▶ [WHAT THE EXERCISE ASKS]:
Starting at the line that holds "Viewport: 700px width, 446px height.", transcribe every line to the end of the data exactly; include no other lines.

(Stored data entries)
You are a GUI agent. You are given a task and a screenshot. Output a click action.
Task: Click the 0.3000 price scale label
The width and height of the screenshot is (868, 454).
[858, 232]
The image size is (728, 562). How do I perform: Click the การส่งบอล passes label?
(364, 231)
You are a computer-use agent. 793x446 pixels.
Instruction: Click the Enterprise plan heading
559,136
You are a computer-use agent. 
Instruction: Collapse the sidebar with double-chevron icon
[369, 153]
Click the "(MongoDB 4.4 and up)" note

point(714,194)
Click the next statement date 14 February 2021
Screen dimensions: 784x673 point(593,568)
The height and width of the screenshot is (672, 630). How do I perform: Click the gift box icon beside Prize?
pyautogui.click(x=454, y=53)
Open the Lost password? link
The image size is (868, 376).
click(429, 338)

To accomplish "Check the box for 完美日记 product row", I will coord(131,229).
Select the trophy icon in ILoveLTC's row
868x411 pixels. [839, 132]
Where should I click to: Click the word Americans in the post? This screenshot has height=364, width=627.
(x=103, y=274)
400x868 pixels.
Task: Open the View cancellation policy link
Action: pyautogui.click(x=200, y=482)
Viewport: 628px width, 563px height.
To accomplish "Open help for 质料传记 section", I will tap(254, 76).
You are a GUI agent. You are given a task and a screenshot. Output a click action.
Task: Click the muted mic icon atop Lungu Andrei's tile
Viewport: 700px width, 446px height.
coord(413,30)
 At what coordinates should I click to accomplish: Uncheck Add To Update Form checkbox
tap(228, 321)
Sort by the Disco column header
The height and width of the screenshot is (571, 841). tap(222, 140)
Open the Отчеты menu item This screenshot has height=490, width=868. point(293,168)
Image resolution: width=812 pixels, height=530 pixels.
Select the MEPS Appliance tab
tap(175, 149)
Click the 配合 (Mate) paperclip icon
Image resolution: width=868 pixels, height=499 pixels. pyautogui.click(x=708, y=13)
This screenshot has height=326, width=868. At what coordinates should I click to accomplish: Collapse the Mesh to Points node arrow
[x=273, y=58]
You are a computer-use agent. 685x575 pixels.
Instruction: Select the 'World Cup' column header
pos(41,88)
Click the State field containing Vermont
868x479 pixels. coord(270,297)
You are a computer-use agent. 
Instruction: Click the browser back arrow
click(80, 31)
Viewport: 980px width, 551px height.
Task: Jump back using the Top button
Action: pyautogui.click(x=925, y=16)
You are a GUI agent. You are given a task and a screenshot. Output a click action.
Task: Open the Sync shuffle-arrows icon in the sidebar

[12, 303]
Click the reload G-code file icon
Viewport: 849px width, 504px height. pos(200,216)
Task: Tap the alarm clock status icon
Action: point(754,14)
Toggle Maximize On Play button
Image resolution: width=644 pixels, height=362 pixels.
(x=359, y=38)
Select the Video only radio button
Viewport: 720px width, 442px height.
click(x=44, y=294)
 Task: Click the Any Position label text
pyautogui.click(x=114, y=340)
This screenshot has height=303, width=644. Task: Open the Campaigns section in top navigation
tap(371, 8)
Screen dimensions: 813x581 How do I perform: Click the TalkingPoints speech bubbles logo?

▶ [THE ANSWER]:
Viewport: 700px width, 446px height.
coord(413,30)
 At what coordinates should I click to accomplish: Uncheck Add To Update Form checkbox
tap(228, 321)
Sort by the Disco column header
The height and width of the screenshot is (571, 841). tap(222, 140)
Open the Отчеты menu item This screenshot has height=490, width=868. point(293,168)
Image resolution: width=812 pixels, height=530 pixels.
Select the MEPS Appliance tab
tap(175, 149)
Click the 配合 (Mate) paperclip icon
Image resolution: width=868 pixels, height=499 pixels. pyautogui.click(x=708, y=13)
This screenshot has height=326, width=868. At what coordinates should I click to accomplish: Collapse the Mesh to Points node arrow
[x=273, y=58]
You are a computer-use agent. 685x575 pixels.
Instruction: Select the 'World Cup' column header
pos(41,88)
Click the State field containing Vermont
868x479 pixels. coord(270,297)
You are a computer-use agent. 
Instruction: Click the browser back arrow
click(80, 31)
Viewport: 980px width, 551px height.
Task: Jump back using the Top button
Action: pyautogui.click(x=925, y=16)
You are a GUI agent. You are given a task and a screenshot. Output a click action.
Task: Open the Sync shuffle-arrows icon in the sidebar

[12, 303]
Click the reload G-code file icon
Viewport: 849px width, 504px height. pos(200,216)
Task: Tap the alarm clock status icon
Action: point(754,14)
Toggle Maximize On Play button
Image resolution: width=644 pixels, height=362 pixels.
(x=359, y=38)
Select the Video only radio button
Viewport: 720px width, 442px height.
click(x=44, y=294)
 Task: Click the Any Position label text
pyautogui.click(x=114, y=340)
This screenshot has height=303, width=644. Task: Open the Campaigns section in top navigation
tap(371, 8)
Screen dimensions: 813x581 How do I perform: Click the TalkingPoints speech bubbles logo?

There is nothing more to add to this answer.